Afghan and U.S. officials do not share Straw’s optimistic evaluation. General Mohammad Daud, deputy interior minister for counter-narcotics, acknowledged in a recent interview that the efforts to fight drugs had been a total failure. He announced the formation of a “side cabinet” made up of 10 ministries. Key ministries such as public health would meet on a weekly and others on a monthly basis to discuss their responsibilities and report progress toward their goals. He expressed confidence that with the experiences of the past three years, the Afghan government would be able to tackle the drug problem effectively (Radio Ashna, February 12).
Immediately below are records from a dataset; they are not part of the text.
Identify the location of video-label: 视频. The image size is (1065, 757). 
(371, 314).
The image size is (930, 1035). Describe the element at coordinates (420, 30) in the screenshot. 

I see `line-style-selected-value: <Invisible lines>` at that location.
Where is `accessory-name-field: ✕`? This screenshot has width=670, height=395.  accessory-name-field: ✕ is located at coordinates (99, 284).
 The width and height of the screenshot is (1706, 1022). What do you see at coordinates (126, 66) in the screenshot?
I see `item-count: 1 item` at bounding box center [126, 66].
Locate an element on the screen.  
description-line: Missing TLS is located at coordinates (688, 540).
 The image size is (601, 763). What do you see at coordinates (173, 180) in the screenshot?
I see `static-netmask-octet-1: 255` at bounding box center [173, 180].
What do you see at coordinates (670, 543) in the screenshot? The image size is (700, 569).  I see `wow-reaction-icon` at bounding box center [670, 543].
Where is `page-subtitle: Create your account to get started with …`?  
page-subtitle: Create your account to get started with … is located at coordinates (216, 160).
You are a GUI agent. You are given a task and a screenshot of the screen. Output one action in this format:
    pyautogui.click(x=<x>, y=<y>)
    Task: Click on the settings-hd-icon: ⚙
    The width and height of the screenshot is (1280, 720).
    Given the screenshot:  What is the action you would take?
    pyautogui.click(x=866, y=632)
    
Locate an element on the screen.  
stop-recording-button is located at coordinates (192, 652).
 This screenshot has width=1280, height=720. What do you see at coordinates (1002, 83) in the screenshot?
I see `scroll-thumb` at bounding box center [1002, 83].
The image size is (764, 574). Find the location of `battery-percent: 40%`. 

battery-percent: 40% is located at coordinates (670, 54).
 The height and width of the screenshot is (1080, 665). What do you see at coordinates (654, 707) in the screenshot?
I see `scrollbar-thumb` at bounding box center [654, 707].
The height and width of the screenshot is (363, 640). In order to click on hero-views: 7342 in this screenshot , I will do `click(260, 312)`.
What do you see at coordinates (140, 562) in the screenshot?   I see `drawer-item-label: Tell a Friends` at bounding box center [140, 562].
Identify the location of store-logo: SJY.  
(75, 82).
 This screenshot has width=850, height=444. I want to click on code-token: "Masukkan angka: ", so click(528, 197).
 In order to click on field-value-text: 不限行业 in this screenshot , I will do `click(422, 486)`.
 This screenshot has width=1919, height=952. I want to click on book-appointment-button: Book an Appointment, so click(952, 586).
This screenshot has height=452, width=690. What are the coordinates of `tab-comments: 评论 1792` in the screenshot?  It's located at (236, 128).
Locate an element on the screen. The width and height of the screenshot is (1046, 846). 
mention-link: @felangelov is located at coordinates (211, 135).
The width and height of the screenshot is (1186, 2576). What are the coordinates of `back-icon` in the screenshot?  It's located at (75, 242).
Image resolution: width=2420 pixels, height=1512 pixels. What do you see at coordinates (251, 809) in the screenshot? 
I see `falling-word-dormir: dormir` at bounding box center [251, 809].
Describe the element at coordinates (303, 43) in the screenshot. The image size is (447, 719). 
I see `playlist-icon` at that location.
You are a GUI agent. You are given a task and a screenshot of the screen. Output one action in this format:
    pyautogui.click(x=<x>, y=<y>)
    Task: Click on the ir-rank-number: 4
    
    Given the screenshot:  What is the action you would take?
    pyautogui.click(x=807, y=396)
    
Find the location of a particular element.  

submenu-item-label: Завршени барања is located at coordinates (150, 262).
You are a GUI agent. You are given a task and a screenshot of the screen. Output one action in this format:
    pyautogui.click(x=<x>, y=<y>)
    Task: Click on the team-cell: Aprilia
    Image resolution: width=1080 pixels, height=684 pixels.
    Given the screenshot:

Dissatisfaction with the drug situation in Afghanistan was also expressed in recent hearings before the U.S. House of Representatives subcommittee on drug policy. John Walters, head of the U.S. Office on National Drug Control Policy, was “sharply questioned” by the Congressmen. Mark Souder (R-IN) criticized the Bush administration and the Department of Defense for “not attacking areas of opium cultivation in Afghanistan.” He advocates spraying the poppy fields with chemical agents and using helicopters to destroy the fields. Others members of Congress urge the administration to go after the largest growers. They recommend destroying the opium labs and strong action against regional warlords who are involved in the drug trade (Voice of America, February 11).

Reports of aerial spraying surfaced late last year and drew some criticism from the Afghan government. Original reports stated that fields in at least three opium-producing provinces (Helmand, Uruzgan, and Kandahar) were sprayed with unknown chemicals that also destroyed other crops (Pak Tribune, November 22, 2004).

However, when the Afghan Ministry of the Interior investigated the situation in Helmand province, they found no trace of pesticides. A statement issued after the investigation said that a naturally occurring disease had destroyed the fields (, February 9).

The U.S. Department of State has reportedly asked Congress to allocate $780 million for anti-drug programs. About $152 million of this amount would be used in aerial bombing activities. However, 32 international and Afghan NGOs sent a letter to Secretary of State Condoleezza Rice warning that aerial spraying of Afghan poppy fields “could risk destabilizing large areas of the country and undermine” the progress achieved since 2001(CARE Press Release, January 31).

Many leaders share this view. President Karzai is against the use of large-scale aerial crop dusting, and he has said that the drug trade “posed a greater threat to Afghanistan than the Soviet invasion, civil war, or foreign interference.” He is more in favor of a homegrown solution. Some experts, such as Barnett Rubin of the U.S. Council on Foreign Affairs, believe that of the “five pillars” of the drug programs, i.e., “eradication, interdiction, law enforcement, alternative livelihoods, and public information,” emphasis should be placed on interdiction and law enforcement to curb the activities of the drug lords (Wall Street Journal, January 11).

The majority of the people involved in drug production are farmers and small landowners who have been devastated by years of war as well as drought. They are the people that the Afghan government must win over to move towards democracy and stability. They are also the ones that have supported the United States in its war on terror by refusing to side with the Taliban and al-Qaeda. In fact, they have been actively engaged in informing the U.S. and Afghan forces of the enemies’ intentions.

Destroying the fields is one way to reduce production. However, if the problem is to be addressed in a comprehensive and successful manner, it should not be at the expense of the relative peace that has been achieved with so much effort. The Afghans believe that a two-prong approach could give a desired result: weakening the grip of the drug lords and strengthening the survival of the farmers.